Procurado, o advogado Greenhalgh não retornou as ligações. Paulo Okamotto admitiu ter participado de reuniões com Marcos Valério, mas disse que isso nada tem a ver com ameaças ou chantagens: “Ele queria me encontrar porque às vezes queria saber das coisas. Em geral, ele quer saber como está a política, preocupado com algumas coisas”.
O mensaleiro escolheu como consultor o melhor amigo do ex-presidente, que chantageia há sete anos. Indagado se a consultoria também envolvia assuntos financeiros, Okamotto explicou:
“Ele tem uma pendência lá com o partido, uma pendência lá de empréstimos, coisa do partido”, referindo-se ao processo em que Valério cobra judicialmente 55 milhões de reais do PT, como pagamento dos empréstimos fictícios que abasteceram o mensalão.
E concluiu em tom enigmático: “O Marco Valério tinha relação com o partido, ele fez coisas com o partido. Eu nunca acompanhei isso. Então, quem pariu Mateus que o embale, né, meu querido?!”
Não é a primeira vez que o operador do mensalão ameaça envolver o ex-presidente Lula no caso. Em 2005, quando começaram a surgir provas contundentes do envolvimento de Marcos Valério no esquema, e suas ligações umbilicais com o PT, o empresário ligou para o então presidente da Câmara, deputado João Paulo Cunha, disse que faria um acordo de delação premiada e advertiu:
“Avisa ao barbudo que tenho bala contra ele”.
Ameaçou, também, revelar o nome das empresas que abasteceram o caixa dois da campanha de Lula em 2002 e fulminar ministros que haviam recebido parte do dinheiro.
Pelo seu silêncio, Valério impôs algumas condições. Queria garantia de que não seria preso e uma bolada de 200 milhões de reais. As denúncias nunca se materializaram.
Em 2010, Marcos Valério fez uma confidência no gabinete de uma autoridade de Brasília: “O Delúbio (Soares) me levou para um futebol no Palácio”.
A autoridade tentou mostrar indiferença diante do que acabara de ouvir, mas sabia mito bem o que aquilo significava. O objetivo era apenas enviar mais um recado. Delúbio garantiu que essa visita nunca existiu.
Pouco antes de deixar a Presidência, Lula disse que se dedicaria a provar que o mensalão não existiu. Mas, em flagrante contradição, em 2005, no ápice do escândalo, o então presidente se penitenciou:
“Eu me sinto traído. Traído por práticas inaceitáveis das quais nunca tive conhecimento. Não tenho nenhuma vergonha de dizer ao povo brasileiro que nós temos de pedir desculpas.
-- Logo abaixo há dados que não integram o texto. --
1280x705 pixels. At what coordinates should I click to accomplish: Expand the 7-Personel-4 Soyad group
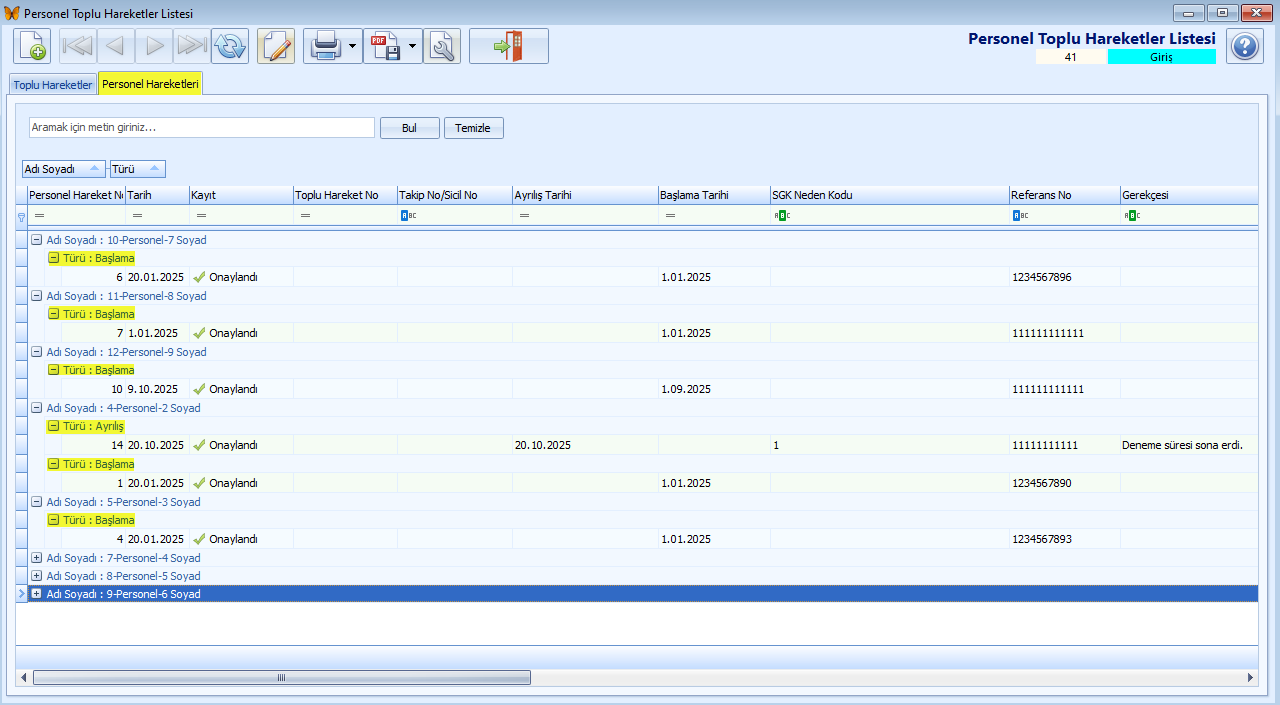point(37,558)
O PT tem de pedir desculpas”.
Apesar de reconhecer o crime, a estratégia já naquela época era afirmar que toda a fraude aconteceu sem que o líder máximo do partido soubesse.
Teoria que o próprio Lula acabou por fragilizar em depoimento ao Supremo Tribunal Federal, quando confirmou que realmente fora advertido pelo deputado Roberto Jefferson sobre a existência do mensalão antes de o escândalo eclodir.
Segundo o próprio Lula, na ocasião estavam presentes os ministros Aldo Rebelo e Walfrido Mares Guia e o deputado Arlindo Chinaglia – o mesmo que Jefferson acusou na semana passada de ter lhe oferecido vantagens para que ele não denunciasse a fraude.
Arlindo Chináglia disse que isso não é verdade
Na reta final, blefando ou não, é no mínimo estranho que, sete anos depois do mensalão, Marcos Valério continue ameaçando o PT – e o PT continue assombrado com as ameaças de Marcos Valério.